Q&A with Dr. Hornbrook: Primer for Temps, Veneer Cement, etc

What do you use for…

Primer (or other) painted on teeth before making anterior shrink wrap temps?

-MicroPrime G (Danville), followed by OptiBond FL Primer and air dry thoroughly.

Etch/bond combo for retention of more veneer-like temps?

-Same except spot etch in center of tooth with H3PO4.

Veneer lusting resin cement (overall):

-Variolink Esthetic.

Opaque (but not too dark or white) lusting resin cement for brightening the veneer a bit?

-Variolink Esthetic has a Light + and a Light shade 

Bonding agent for use with these materials?

-All Bond Universal (Bisco)

Thanks, CB

Q&A with Dr. Hornbrook-Bridges

Q. Am I correct  that you prefer cantilever bridge mx canine to lateral vs maryland bridge? -GB

A. Absolutely.  I do not tie a canine to a central expect as a provisional.


Q. Still prefer implant over both cantilever and maryland bridge? -GB

A. Implant is my first choice unless bone or soft tissue would compromise esthetics


Q. What material would you use on 4 unit bridge mx anterior?  -GB

A. I would use Katana ML ZrO2 overlaid on the facial with Noritake or E.Max.  Utah Valley Dental Lab has done some beautiful bridges for me in the anterior and posterior using these materials.

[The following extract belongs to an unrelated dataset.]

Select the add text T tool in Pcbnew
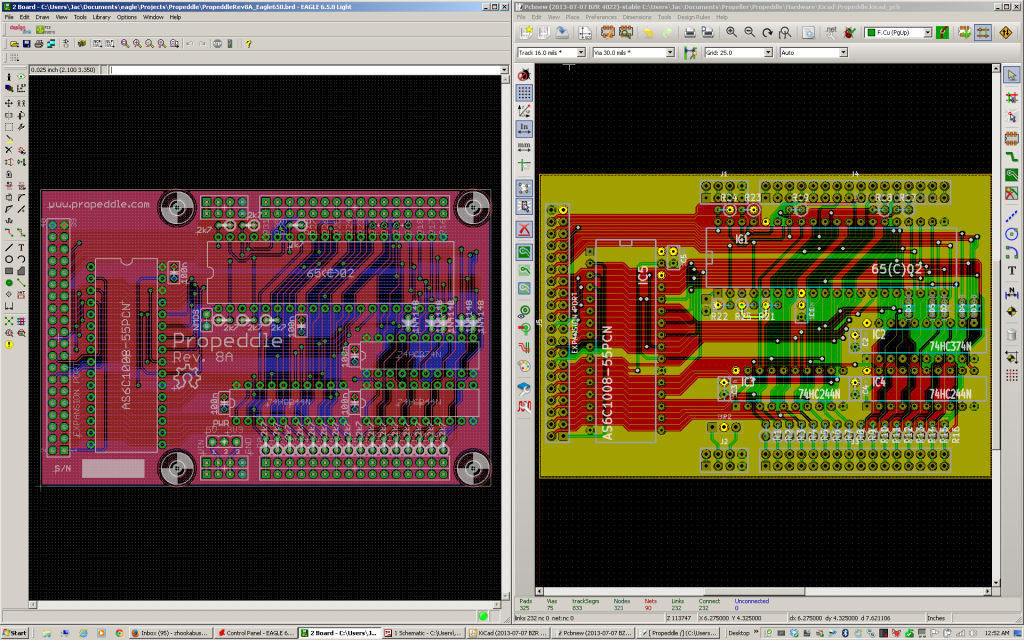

Q. I have used Procera on 3 units but have been told it is contraindicated for more than 3. -GB

A. Procera was contraindicated for bridges with more than one pontic, as are the HT ZrO2 like Lava Esthetic.

-Dr. Hornbrook

Q&A with Dr. Hornbrook-Implant Crown Cementation


I wanted to ask you what you typically use for your implant crowns cementation – specifically metal abutment to porcelain crown vs. metal abutment to PFM.

In addition, I wanted to ask you what you recommend for a particular case – I did implant supported bridges and I have a situation with this patient where one of her implant bridges keeps coming out. I’ve tried several cements with no success.



For the anterior, I always use a ceramic custom abutment with an all-ceramic crown so I bond it into place using a light cure resin cement.  My cement of choice is Variolink Esthetic LC from Ivoclar.  For posterior implant supported crowns, I try to do screw-retained, but if not possible, I will use a resin cement.  I like TheraCem (Bisco) because I obtain good adhesion, but it is also anti-bacterial.  This cement is also my cement of choice for ZrO2 crowns.

As far as your case, the question should be “why”?  Does it fit passively? Is there a balancing or working interference that is causing stress on the cement?…  Check that first.  If the answer is not, then I would clean the abutments with alcohol, isolate, and then pace a metal-primer (Z Prime +- Bisco) on the abutments and then bond into place using a dual cure resin cement.